WORK INSTRUCTION
Find the line below with "Viewport: 196px width, 257px" and the line with "Task: Open Greg Mueller's row in the list". Output them and the lines between, exactly, but not the pictures.

===============

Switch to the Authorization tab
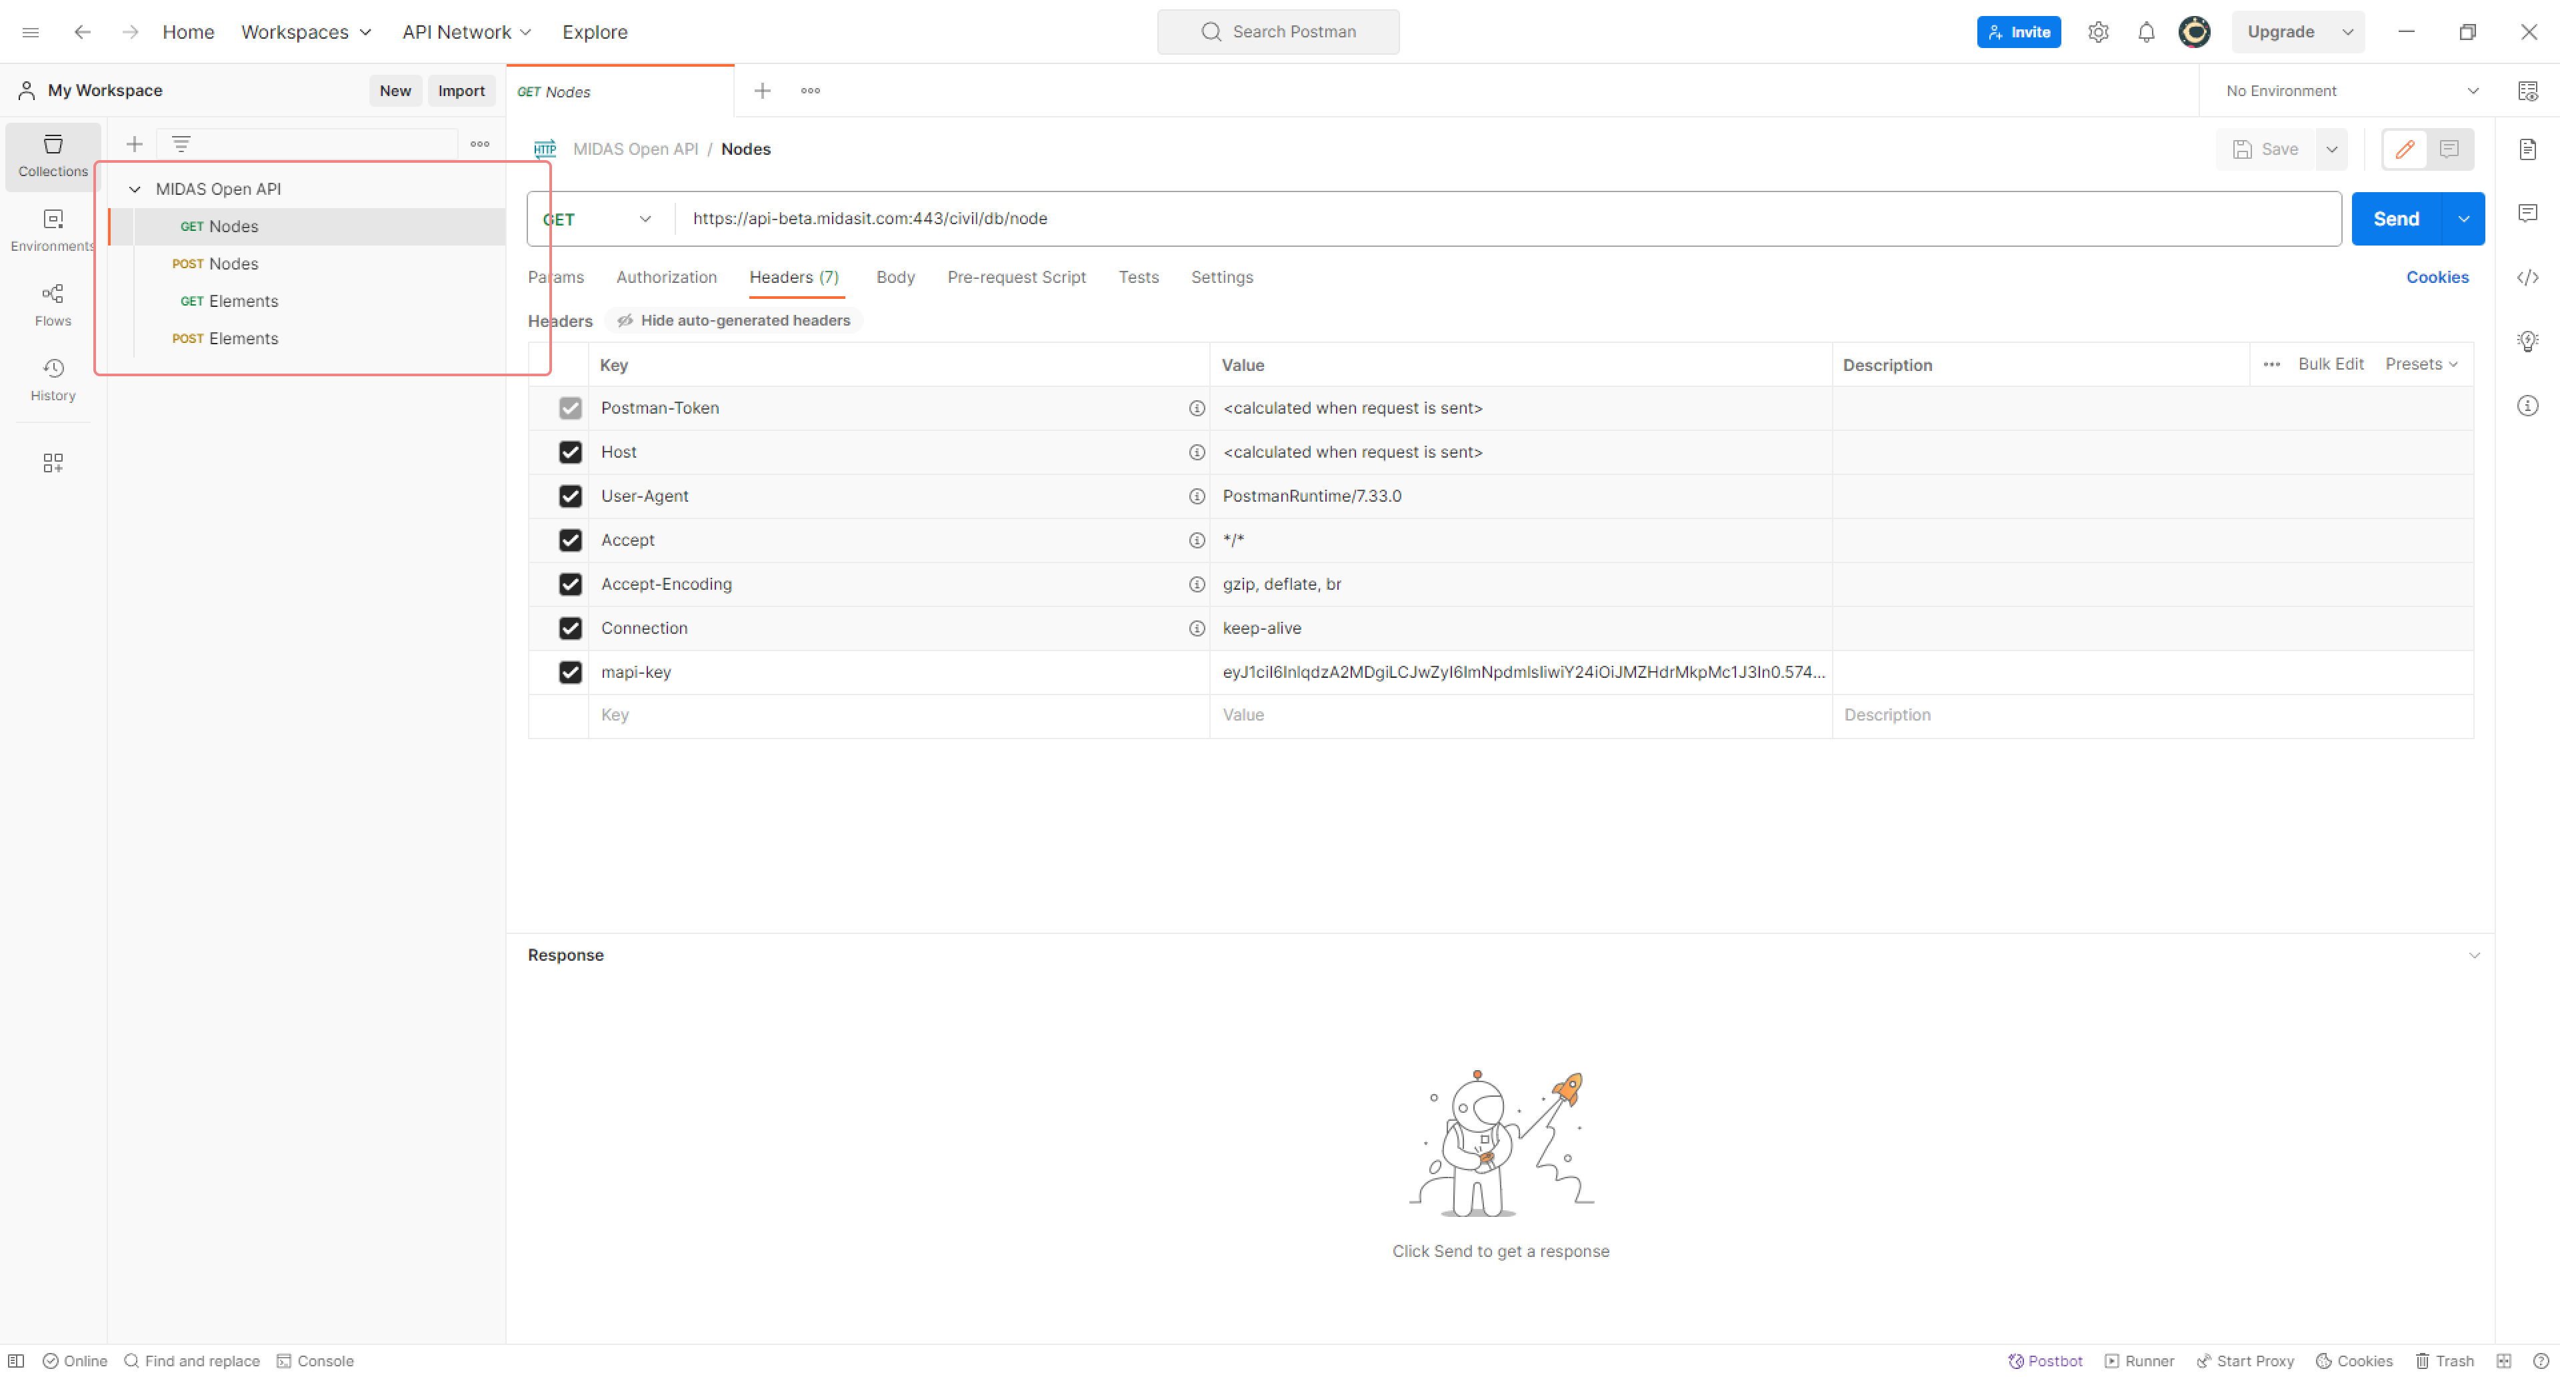 tap(666, 277)
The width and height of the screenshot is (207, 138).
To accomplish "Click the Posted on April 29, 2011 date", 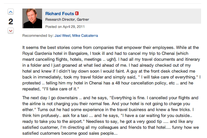I will (65, 27).
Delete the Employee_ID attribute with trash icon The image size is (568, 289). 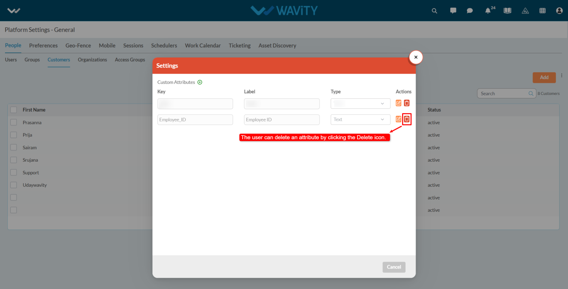407,119
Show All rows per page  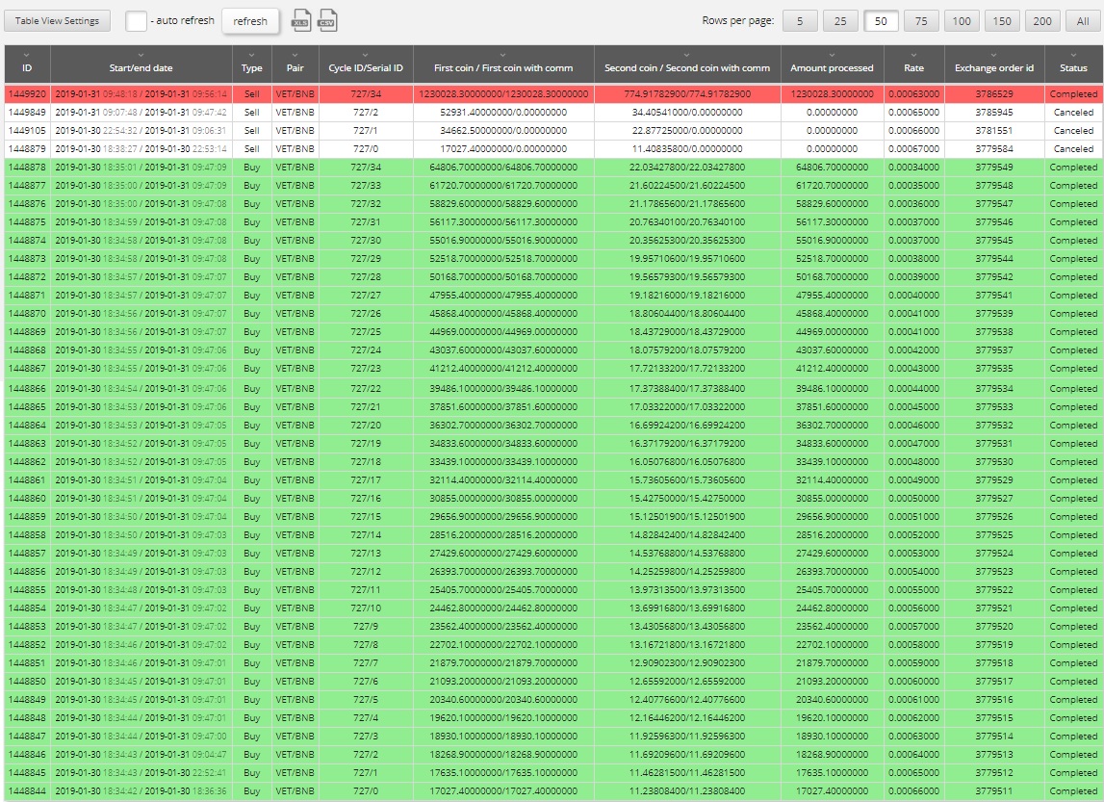(x=1083, y=21)
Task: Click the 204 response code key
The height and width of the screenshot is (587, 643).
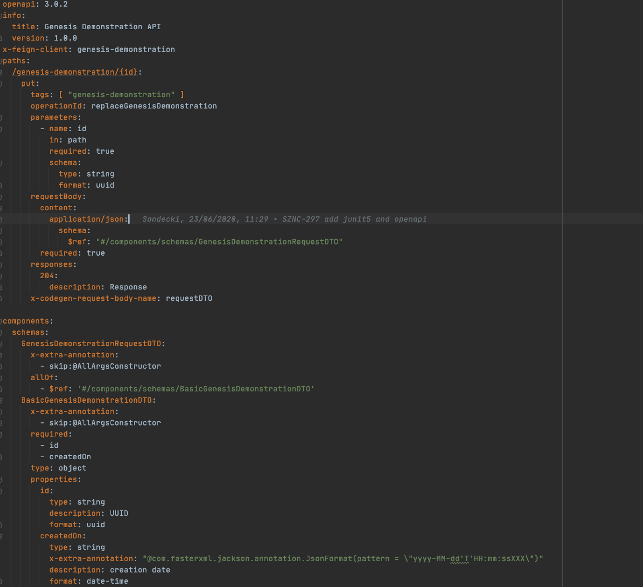Action: click(x=46, y=276)
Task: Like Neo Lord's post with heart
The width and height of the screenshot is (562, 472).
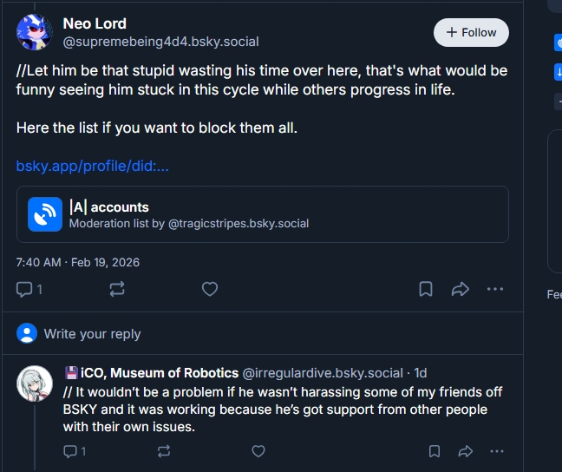Action: (x=210, y=289)
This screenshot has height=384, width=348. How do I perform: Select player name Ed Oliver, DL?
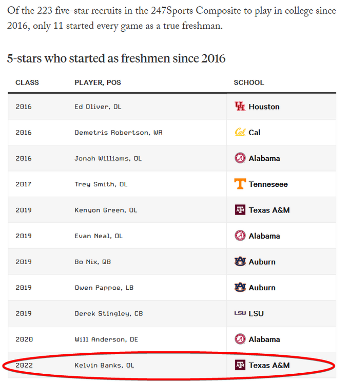click(98, 106)
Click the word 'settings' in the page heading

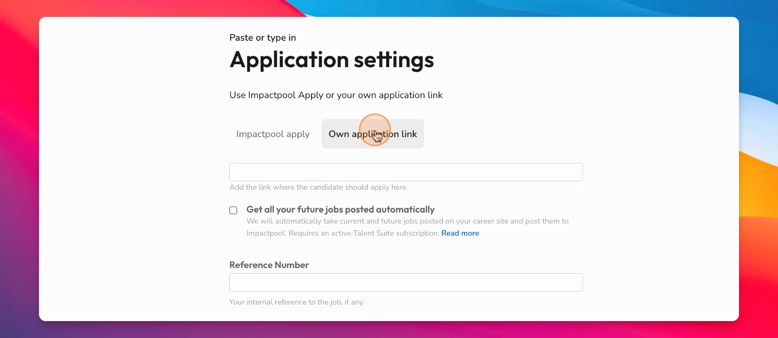[x=394, y=60]
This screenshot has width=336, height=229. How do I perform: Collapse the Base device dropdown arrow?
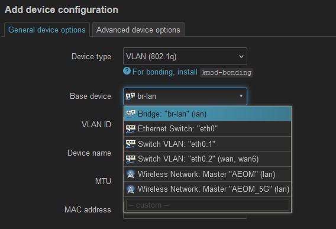pos(241,96)
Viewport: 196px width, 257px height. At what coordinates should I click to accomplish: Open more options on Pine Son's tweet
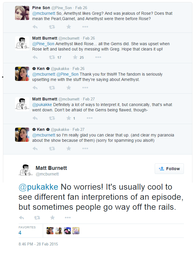pos(85,27)
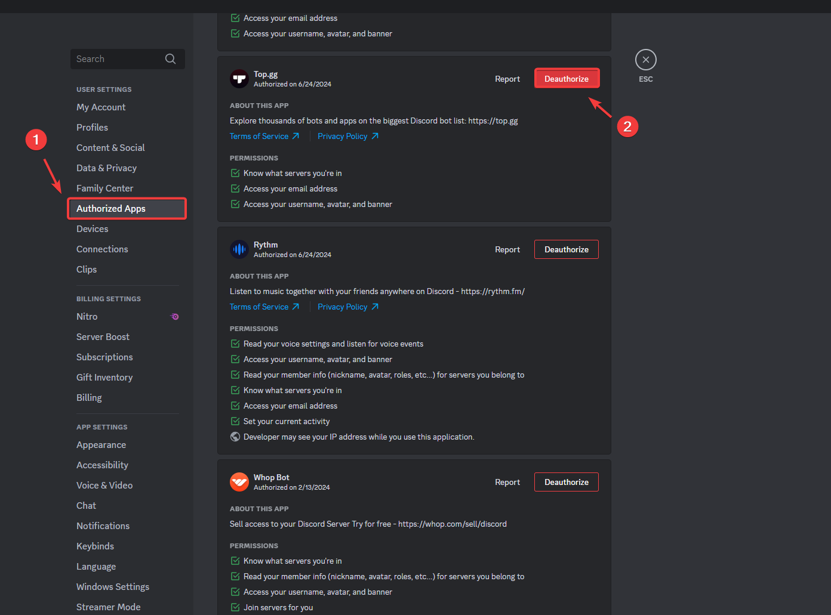The image size is (831, 615).
Task: Click the external-link arrow beside Rythm's Privacy Policy
Action: 376,306
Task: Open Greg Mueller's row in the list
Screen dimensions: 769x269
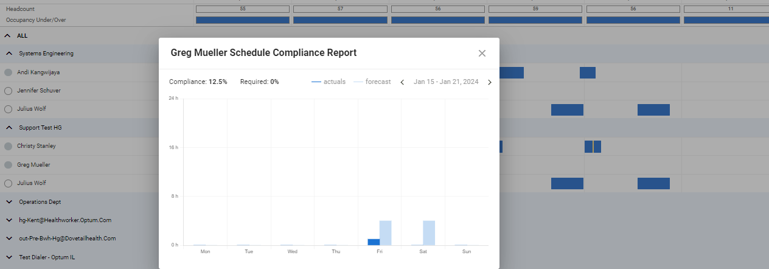Action: pos(33,165)
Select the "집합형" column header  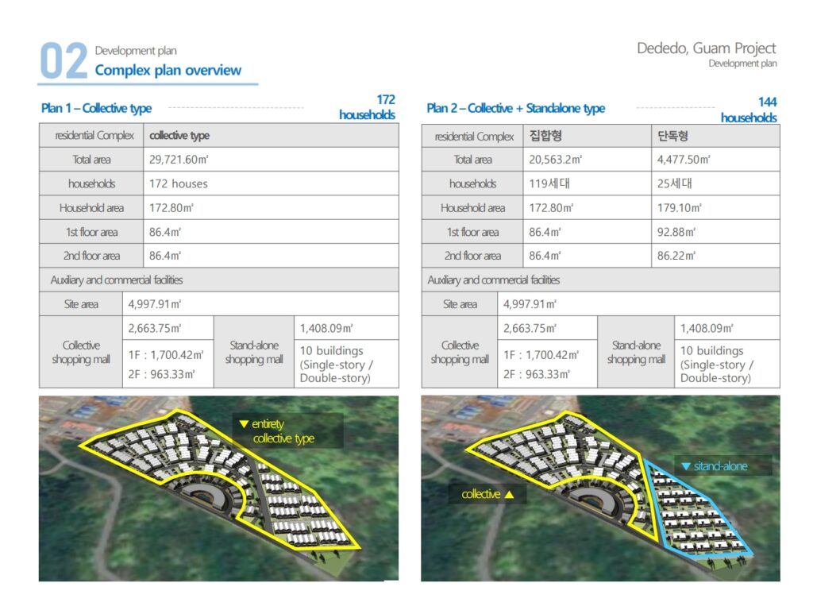click(x=545, y=136)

===============

ANSWER SPACE
Viewport: 196px width, 257px height. At what coordinates should I click to accomplish: Open more options on Pine Son's tweet
pos(85,27)
The image size is (831, 615).
Task: Click the external-link arrow beside Rythm's Privacy Policy
Action: 376,306
Task: Open Greg Mueller's row in the list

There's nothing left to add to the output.